Quartet in E-Flat Major, Op. 127
Ludwig van Beethoven (1770-1827)

Composed in 1824-1825. Premiered on March 6, 1825 in Vienna, played by the Schuppanzigh Quartet.

“I sit pondering and pondering. I have long known what I want to do, but I can’t get it down on paper. I feel I am on the threshold of great things.” These words of Beethoven, written in 1822, were prophetic. At the time, he was still involved in the five years of Herculean labor that finally yielded up the Missa Solemnis in 1823, a task that demanded all his concentration lest it be crowded from his thoughts by a head (and sketchbook) full of yet unconnected ideas for a new symphony, into which, he was convinced, he needed to somehow take the unprecedented step of integrating a chorus.

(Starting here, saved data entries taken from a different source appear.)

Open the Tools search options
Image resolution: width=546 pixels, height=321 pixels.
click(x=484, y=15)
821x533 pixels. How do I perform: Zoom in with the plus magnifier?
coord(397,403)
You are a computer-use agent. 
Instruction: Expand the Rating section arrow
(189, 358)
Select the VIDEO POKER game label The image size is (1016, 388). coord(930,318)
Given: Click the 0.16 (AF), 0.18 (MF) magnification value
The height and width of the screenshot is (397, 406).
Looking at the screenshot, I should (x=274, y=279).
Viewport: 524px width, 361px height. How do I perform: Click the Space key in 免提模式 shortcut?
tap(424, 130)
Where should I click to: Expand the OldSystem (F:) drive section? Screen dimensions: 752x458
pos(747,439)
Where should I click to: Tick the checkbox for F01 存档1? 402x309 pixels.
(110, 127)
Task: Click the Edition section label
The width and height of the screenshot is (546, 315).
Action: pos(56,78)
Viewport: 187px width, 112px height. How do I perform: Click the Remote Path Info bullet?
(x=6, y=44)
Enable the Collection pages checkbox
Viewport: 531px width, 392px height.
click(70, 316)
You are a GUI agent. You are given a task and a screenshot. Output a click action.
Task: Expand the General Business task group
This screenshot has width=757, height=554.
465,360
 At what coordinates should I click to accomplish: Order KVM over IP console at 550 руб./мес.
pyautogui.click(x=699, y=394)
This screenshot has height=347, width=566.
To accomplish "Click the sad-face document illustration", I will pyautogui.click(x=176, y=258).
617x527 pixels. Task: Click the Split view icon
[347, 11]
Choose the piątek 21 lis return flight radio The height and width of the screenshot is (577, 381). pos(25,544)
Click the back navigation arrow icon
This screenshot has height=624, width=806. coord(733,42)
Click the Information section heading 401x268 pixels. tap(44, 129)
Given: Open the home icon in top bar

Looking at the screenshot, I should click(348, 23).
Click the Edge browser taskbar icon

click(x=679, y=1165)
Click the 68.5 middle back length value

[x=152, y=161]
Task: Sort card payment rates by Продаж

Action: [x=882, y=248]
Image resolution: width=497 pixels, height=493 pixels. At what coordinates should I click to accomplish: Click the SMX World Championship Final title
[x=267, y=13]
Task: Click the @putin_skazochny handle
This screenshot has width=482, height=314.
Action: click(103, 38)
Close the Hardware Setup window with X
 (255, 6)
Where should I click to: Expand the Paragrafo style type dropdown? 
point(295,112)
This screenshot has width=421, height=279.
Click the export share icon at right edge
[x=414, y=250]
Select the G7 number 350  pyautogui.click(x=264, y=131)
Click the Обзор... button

The string quartet, a genre for which he had not written in a dozen years, was also on his mind, as evidenced by his letter of June 5, 1822 to the Leipzig publisher Carl Friedrich Peters urging him to consider issuing a new quartet that would be ready “very soon.” Burdened by poor health, financial difficulties (Rossini was appalled at the squalor of Beethoven’s small, dank apartment when he visited him that year), the emotional drain of being guardian to a worthless nephew, and the obsession with finishing the Missa and the Ninth Symphony, it was, however, to be some time before he was able to take up a new quartet in earnest.

On November 9, 1822, Prince Nikolas Galitzin, a devotee of Beethoven’s music and an amateur cellist, wrote from St. Petersburg asking Beethoven for “one, two or three quartets, for which labor I will be glad to pay you whatever amount you think proper.” Beethoven was elated by the commission, and he immediately accepted it and set the fee of 50 ducats for each quartet, a high price, but one readily accepted by Galitzin. The music, however, took somewhat longer. The Ninth Symphony was completed in February 1823, but Beethoven, exhausted, was unable to begin Galitzin’s quartets until May. “I am really impatient to have a new quartet of yours,” badgered Galitzin. “Nevertheless, I beg you not to mind and to be guided in this only by your inspiration and the disposition of your mind.” The first of the quartets for Galitzin (E-flat major, Op. 127) was not completed until February 1825; the second (A minor, Op. 132) was finished five months later; and the third (B-flat major, Op. 130) was written between July and November, during one of the few periods of relatively good health that Beethoven enjoyed in his last decade. (Beethoven completed the Op. 131 and Op. 135 Quartets the following year to round out this stupendous ultimate series of his compositions.) Galitzin received his three new scores in fine copies by the middle of 1826, and promised payment “in a day or two.” The Prince, for all his good intentions and evident sympathy for Beethoven’s creative process, however, found himself, as he put it, “awkwardly placed” at the time, and the bill remained unpaid. (During the preceding year, one of Galitzin’s children died, his wife fell gravely ill, and his indirect involvement in a revolutionary movement brought him to the edge of bankruptcy.) Beethoven sued for his money without success, and the account was not finally settled until 1852 (!) between Galitzin’s son and Beethoven’s heirs.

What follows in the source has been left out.